WELCOME,
SORRY YOU’RE HERE
When filmmaker Gayle Ferraro lost her nephew Colin to overdose in 2022, she was set adrift and racked with guilt. Why couldn’t she help him? As she searched for meaning, she found a peer-support grief community, others who shared her pain, and a vast, national network of those left behind by raging opioid epidemic — and an often indifferent world.
Now, as Gayle meets with her support group each week, we explore the lives of its members — even as Gayle herself searches desperately for meaning and peace with Colin’s death. WELCOME, SORRY YOU’RE HERE will chart the myriad of different, often-surprising forms that grief and remembrance take, asking: How does grief work? How do the dead live with us? How does overdose really impact families? And as group members pour themselves into charity, activism, community, and even projects like this film, we ask: Is grief just an obliterating void? Or can it be transformed, through time and action into something profound, that can help light the path for others?
In Production
Expected release: Spring 2026
According to the CDC, more than 105,000 Americans died by drug-involved overdose in 2023. But as tragic as these numbers are, the real impact of these losses is much harder to measure. Each of those individual deaths leaves a range of survivors with jagged holes in their lives, building into an epidemic of grief and loss. The sheer scope has become hard to fathom: More than 40 percent of Americans — hundreds of millions of people — know someone who died by overdose.
The pain of substance use-related death is usually most profound for surviving family members, who can find themselves paralyzed, devastated by guilt and sadness — living in a personal post-apocalyptic reality.
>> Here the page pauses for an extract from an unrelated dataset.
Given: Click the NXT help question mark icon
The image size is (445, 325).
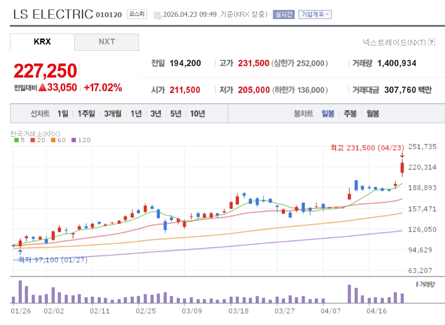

Further complicating the burden, social stigma around substance use and overdose deaths can keep people from talking about their grief, leaving them to despair in solitude. Yet despite the taboo, having this kind of death in the family has become a sadly common experience: Just under one in 10 Americans has lost a family member to overdose. Called an “overlooked emergency,” the collective emotional toll has become a crisis of its own.
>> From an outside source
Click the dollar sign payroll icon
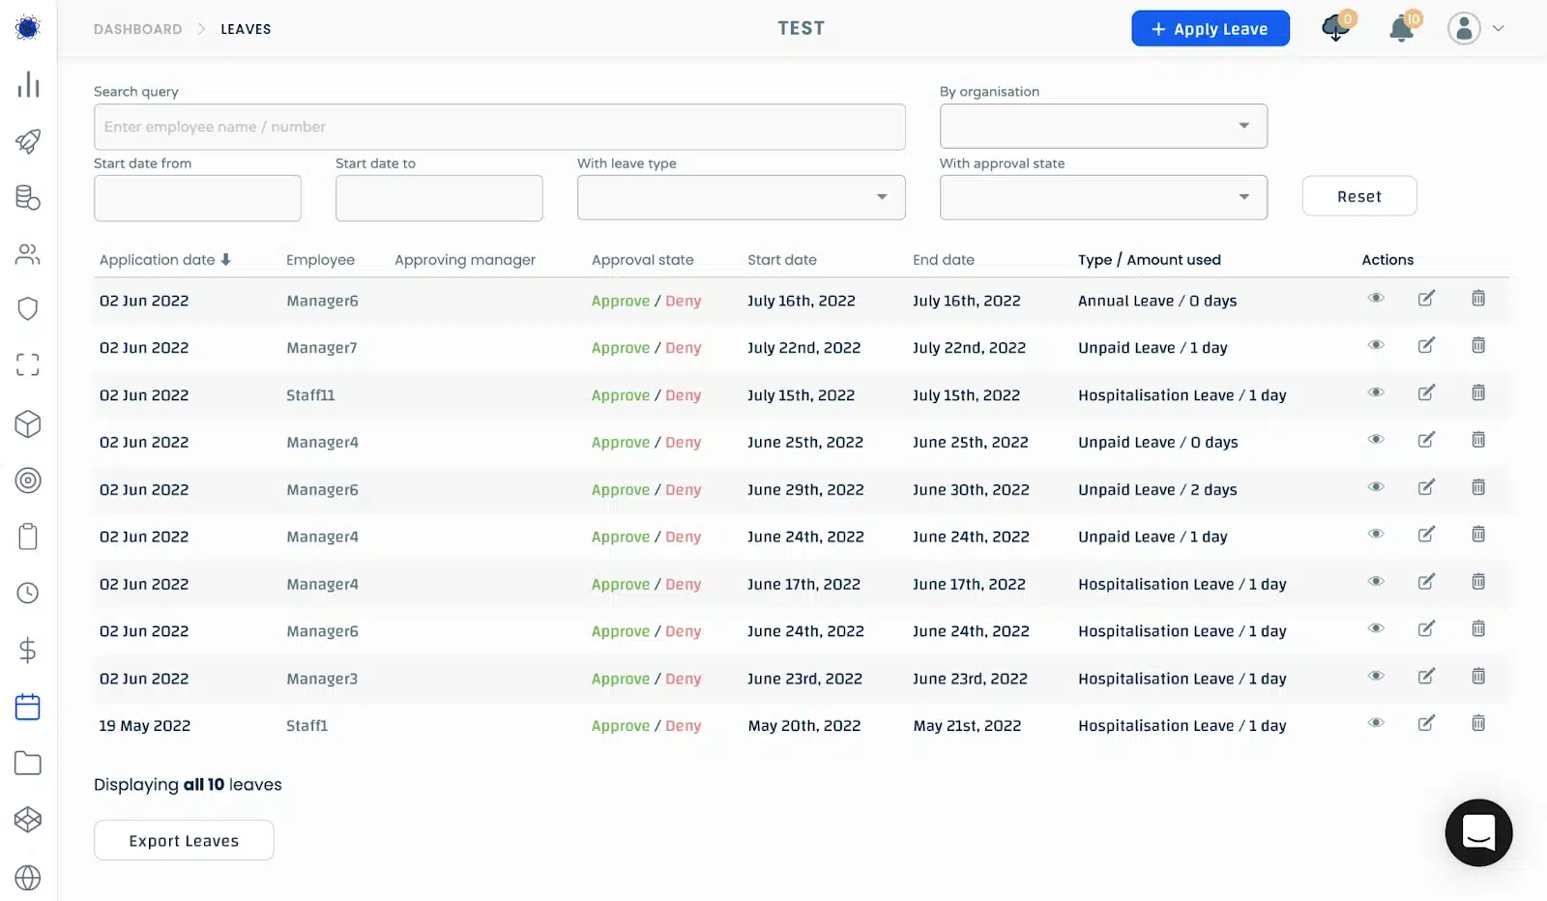This screenshot has width=1547, height=901. tap(28, 650)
After losing her son Nick in 2015, Robyn Houston-Bean founded The Sun Will Rise, which facilitates peer support meetings, provides community, and delivers other resources to those grieving a loved one.
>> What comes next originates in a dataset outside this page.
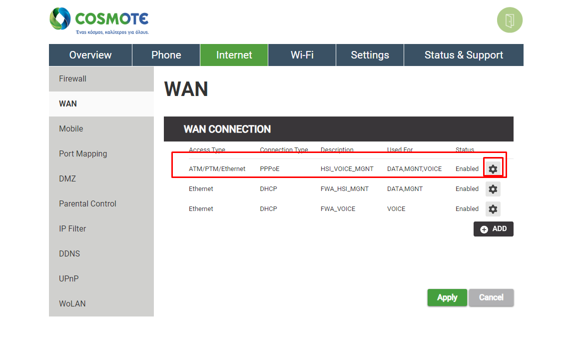This screenshot has height=347, width=587.
Task: Open the Settings tab
Action: 370,55
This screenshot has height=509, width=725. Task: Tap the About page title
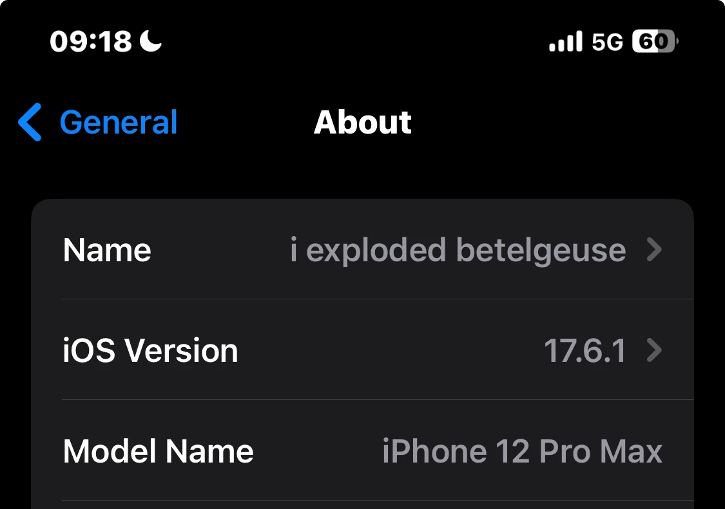[x=363, y=123]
Group facilitator Darlene Mersereau, who lost her son Chris in 2016
With no other solution in sight, “Welcome, Sorry You’re Here” immerses us in substance use-specific peer-support communities, who build a net to catch grievers in freefall. These grassroots networks bring ordinary people together to mourn, grow, and sustain each other. Local meetings and organizations tie into national and international grief communities, who hold concerts, meetups, and conferences, channeling the force of collective loss into action — whether that be offering resources for those still experiencing addiction, participating in restorative justice projects, or just providing support when people need it most.
Right now, the demand for these networks is growing every day as the opioid crisis persists, leaving more and more people bereaved. Amid a worsening problem and a lack of decisive political action, we believe providing viewers with the raw truth of these experiences is more important than ever. “Welcome, Sorry You’re Here” will present an intimate portrait of a particular kind of grief, the company it keeps, and how survivors find healing and a path forward — all told through the filmmaker’s own experiences and community.